Edit the passage from the thread about skiing the Thunderbolt Trail, starting at "# Mt Greylock" and ending at "drop of 2100FT!!", so that "Summit" becomes "top".

+++ Document segment

# Mt Greylock Thunderbolt Trail 1/10/2010



## skidmarks (Jan 12, 2010)

We started from Gould's Farm and took the Bellows Pipe Trail to the Summit of Mt Greylock.
Skied down the Thunderbolt Trail and cut through Greylock Glen on the way out.
Great conditions!! The snow was perfect! I find it amazing that we can have such a long run in Mass.
I'm not sure if we got every last bit of the trail but they talk of vertical drop of 2100FT!!
Thank You to The Thunderbolt Ski Runners who did an awesome job on maintaining the run.
It was a much better ski than it was 7 years ago. I'm very tempted to go again this Friday.


----------



## JD (Jan 12, 2010)

Nice TR. Looks  like a good base is down.


----------



## billski (Jan 12, 2010)

Skid,
That is SO GOOD!  I've never seen such an excellent video of the trail.  You're absolutely right, the trail maintenance, along with excellent coverage is going to make for a helluva a race!  You did a great job narrating it and making a story about it.    Can't wait for the race now for sure.   - Serious stoke for all racers and fans!


----------



## Jisch (Jan 12, 2010)

*Excellent*

I am going to try and get up there this weekend, we'll see. 

John


----------



## TheBEast (Jan 12, 2010)

Awesome.....I gotta get up there.


----------



## wa-loaf (Jan 12, 2010)

Nice. Practice run for the race?


----------



## mlctvt (Jan 12, 2010)

Looks great. 
There's a great article in the latest AMC outdoors magazine all about the Thunderbolt trail and the races they had there in the mid 1930s. They had over 7000 spectators show up for these races. After WWII the races declined as skiers migrated to lift serviced ski areas.


----------



## Greg (Jan 12, 2010)

Very cool!


----------



## billski (Jan 12, 2010)

*Links*



mlctvt said:


> Looks great.
> There's a great article in the latest AMC outdoors magazine all about the Thunderbolt trail and the races they had there in the mid 1930s. They had over 7000 spectators show up for these races. After WWII the races declined as skiers migrated to lift serviced ski areas.



AMC Outdoors

The Race

The History


----------



## skidmarks (Jan 12, 2010)

wa-loaf said:


> Nice. Practice run for the race?



More of a checking things out. I haven't skied the Thunderbolt in 7 years and then only once!
I may try to get back up there and take some practice runs.


----------



## Johnskiismore (Jan 12, 2010)

That was pretty cool!


----------



## o3jeff (Jan 12, 2010)

Makes me _almost_ wish that I should of got the BC set up.


----------



## riverc0il (Jan 12, 2010)

Nice, dude. I need to put the race on my calendar. Not necessarily to do the race, but the TBolt has been on my BC to do list for a while now and that would be as good a time as any. Quite an event for the NE BC Community.


----------



## LiftlineRedcoat (Jan 12, 2010)

Great report and video!  I've gotta try that one of these days...


----------



## Newpylong (Jan 12, 2010)

Wow they really did a great job maintaining that. It wasn't even skiable when I was younger...


----------



## skidmarks (Jan 13, 2010)

o3jeff said:


> Makes me _almost_ wish that I should of got the BC set up.



Yes you missed the boat on that one; but as they say "it's never too late".

++++++
+++ Dataset records

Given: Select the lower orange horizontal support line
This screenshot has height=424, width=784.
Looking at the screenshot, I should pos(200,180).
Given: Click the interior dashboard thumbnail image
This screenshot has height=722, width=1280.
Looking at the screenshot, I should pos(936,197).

++++++
+++ Dataset records

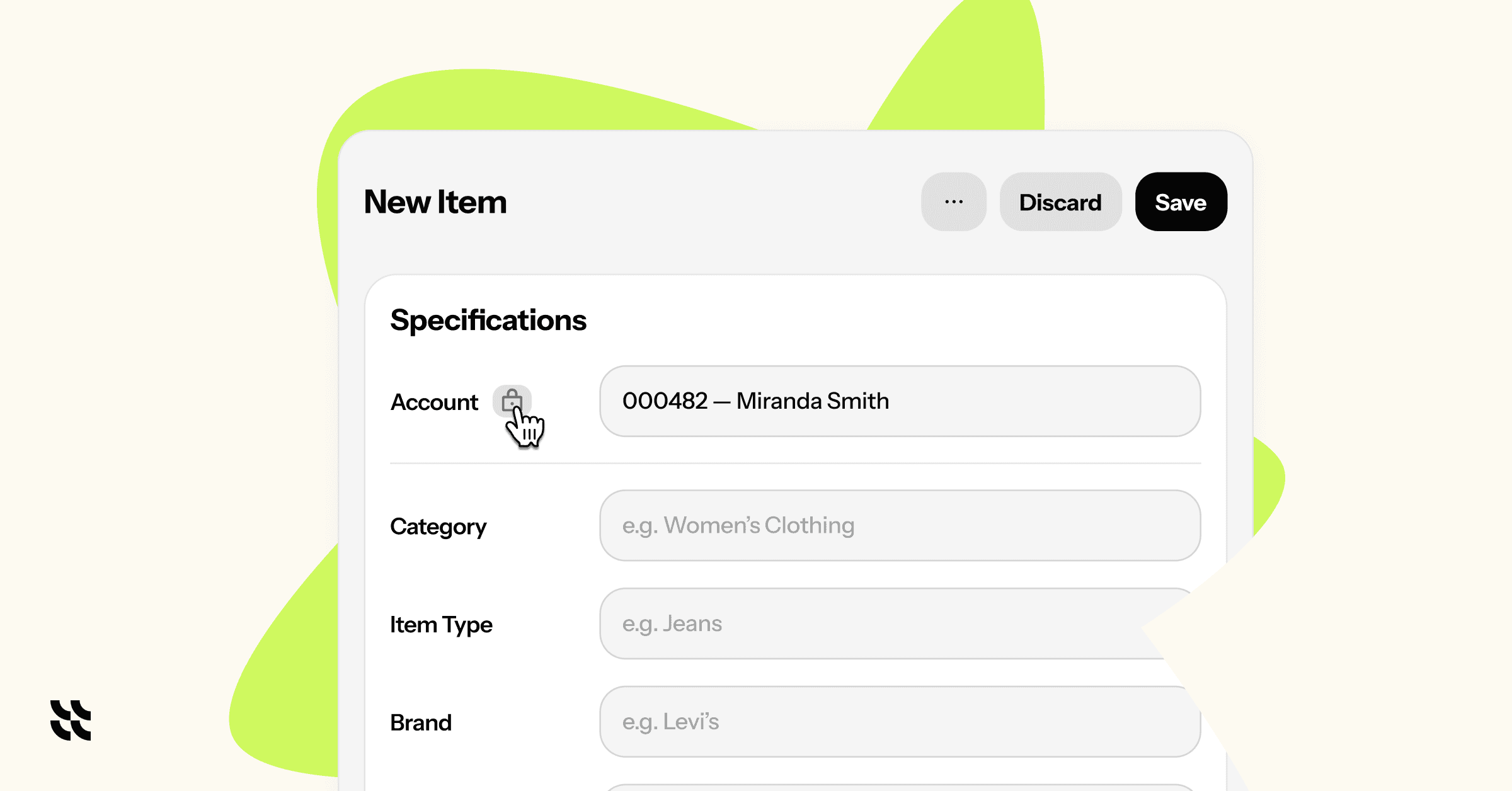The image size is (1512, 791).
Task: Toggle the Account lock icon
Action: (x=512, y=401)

++++++

Task solution
# Mt Greylock Thunderbolt Trail 1/10/2010



## skidmarks (Jan 12, 2010)

We started from Gould's Farm and took the Bellows Pipe Trail to the top of Mt Greylock.
Skied down the Thunderbolt Trail and cut through Greylock Glen on the way out.
Great conditions!! The snow was perfect! I find it amazing that we can have such a long run in Mass.
I'm not sure if we got every last bit of the trail but they talk of vertical drop of 2100FT!!